Occasionally I hear from practitioners who have had an uncomfortable experience at a Reiki share. A recent email by a First degree student was written so thoughtfully that I asked permission to share this example of choosing to heal. —
“I arrived at my first Reiki share excited and a little nervous.
“The diverse group of practitioners gathered in the room was intriguing. Some were younger and others older than me, men and women of different races. All were lovers of Reiki practice and the peace the practice imparts.
“The lights dimmed, the room became quiet, and we began practicing on one another. I eagerly climbed onto the table and relaxed as a middle-aged woman sat behind my head while our other partner, a young man, took his place alongside the table to practice on my torso.
“I closed my eyes as the woman placed her hands, and prepared to settle into a restful Reiki slumber. But I lost my composure when the man’s hands landed on me what felt like borderline territory.
“I was shocked, but didn’t say anything. I didn’t want to make a scene or disturb the others receiving treatment around me. It didn’t occur to me in the moment that I could simply take his hands and move them to a more comfortable placement.
“Perhaps he realized his error; his hands began shaking and he kept moving them an inch here and there as if trying to find the right spot. He seemed nervous, unsettled.
“By the time he finally found where his hands belonged, I knew this Reiki session would not be a restful one for me. His hands were so unsteady – constantly shaking, moving every few seconds – that I stayed completely alert the whole time, finding it impossible to totally relax.
“When practicing in my First degree training, one of my practice partners commented on my “steady hands.” I didn’t think much of it at the time. Now I know better than I ever wanted to what a difference the practitioners’ confidence and steady hands make.
“Reflecting on my experience after the clinic, I am clear this was an unintentional gaffe on the part of the practitioner, who was overall respectful and well-meaning.
“Nonetheless, the experience was upsetting.
“I was surprised to realize that what unnerved me most was not his shaky, misplaced hands, but my own silence. I didn’t use my voice to protect myself.

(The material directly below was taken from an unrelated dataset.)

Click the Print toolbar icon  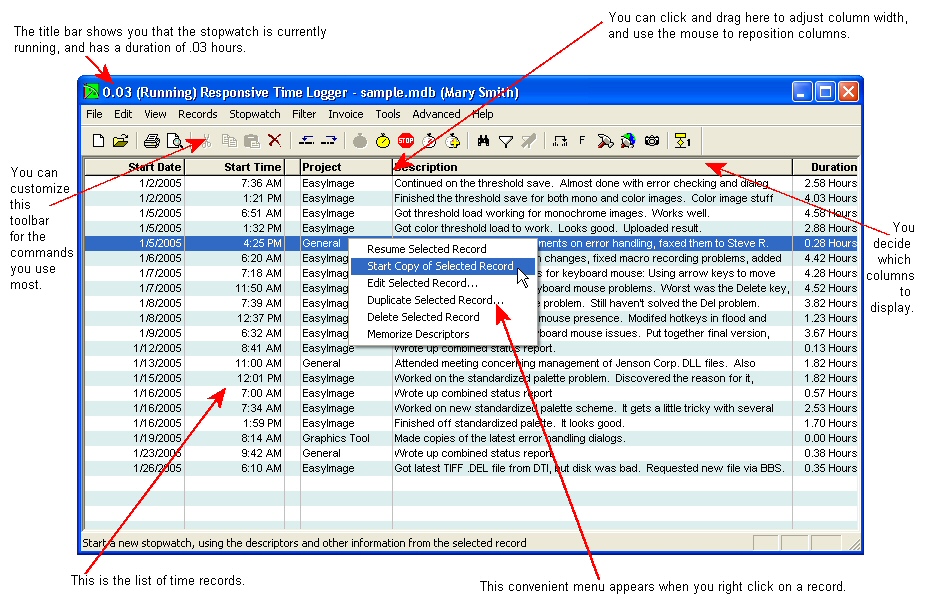pos(151,142)
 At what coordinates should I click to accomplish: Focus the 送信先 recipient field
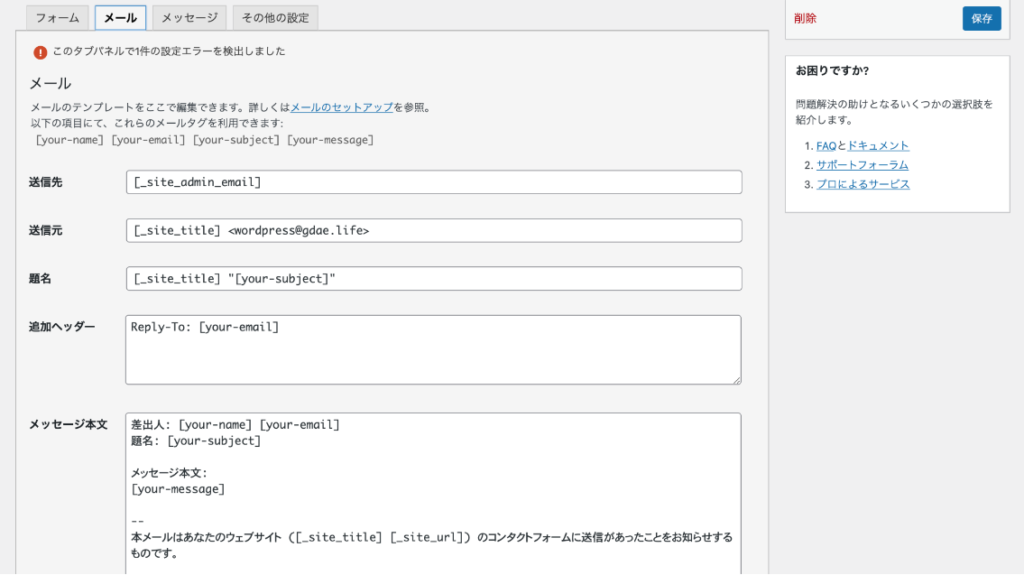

“I wished I had told him immediately that his hands were in the wrong position and to please move them.
“I feel upset with myself that I did not speak up. Before this experience, I wasn’t so acutely aware that speaking up for myself was a challenge for me.
“Some might say this was an unfortunate experience. I cannot agree. It was an uncomfortable experience, and sometimes growth is uncomfortable.
“Contemplating the experience has led me to recognize other places this reluctance to express myself shows up in my life, the ways I haven’t used my voice to protect myself, the ways I need to strengthen my physical boundaries and my sense of where I end and others begin.
“And I can now say with gratitude that among many other benefits, Reiki practice is helping me find my voice.”